> _PROBLEM TO SOLVE_
Copy out the records word for word, beginning with the line containing "Click the Redo arrow in title bar" and continuing through to the end of the records. Leave the pictures out.

> _GIVEN DATA_

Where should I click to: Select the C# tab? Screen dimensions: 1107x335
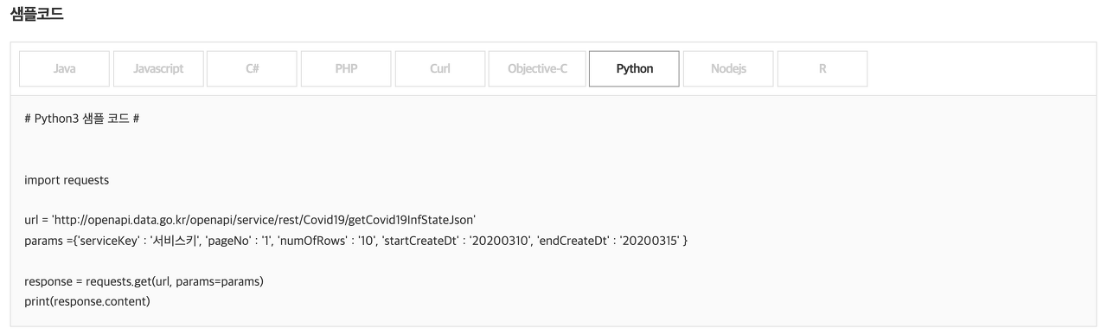(253, 69)
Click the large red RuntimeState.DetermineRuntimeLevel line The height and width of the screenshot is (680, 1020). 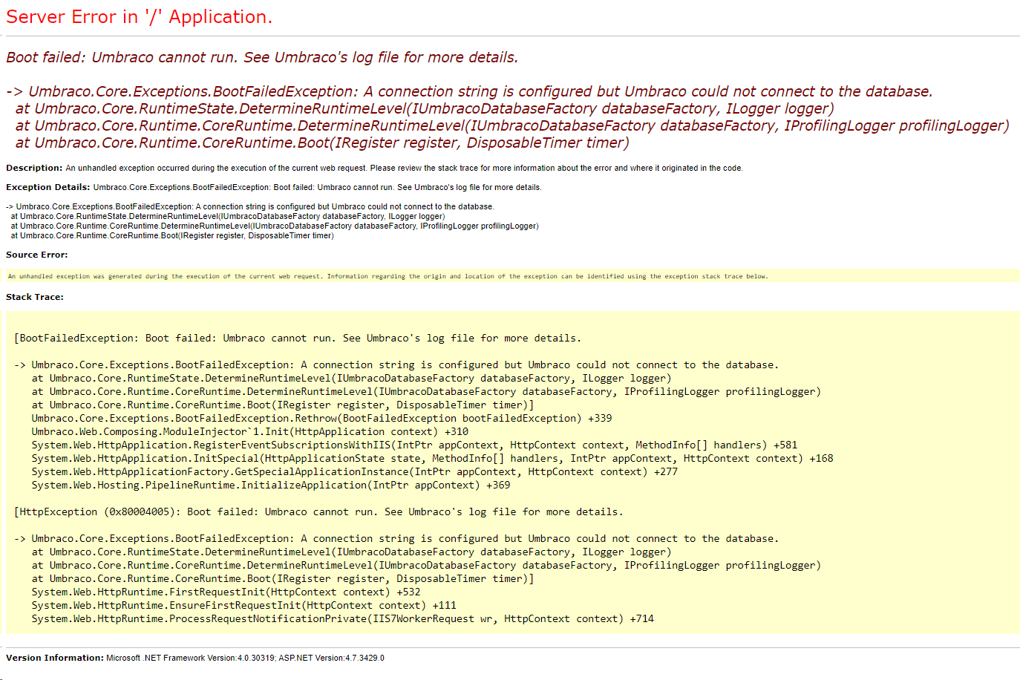coord(424,108)
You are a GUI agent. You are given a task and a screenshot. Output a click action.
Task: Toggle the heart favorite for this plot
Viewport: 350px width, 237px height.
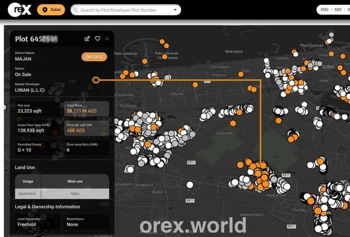[97, 39]
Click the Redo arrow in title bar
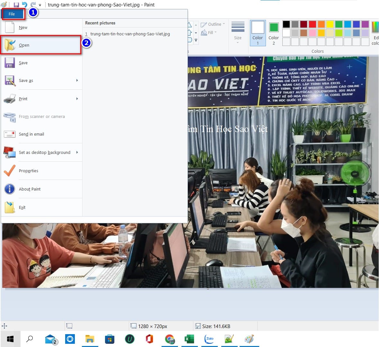 33,5
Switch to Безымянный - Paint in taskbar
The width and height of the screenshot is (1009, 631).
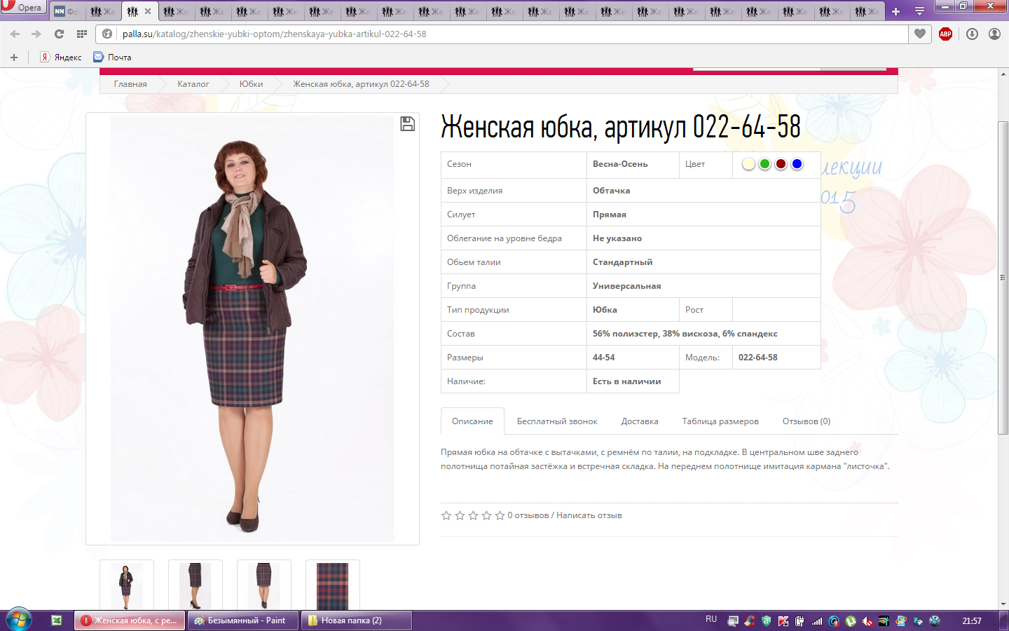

> _FULL ANSWER_
Click the Redo arrow in title bar
 33,5
Switch to Безымянный - Paint in taskbar
The width and height of the screenshot is (1009, 631).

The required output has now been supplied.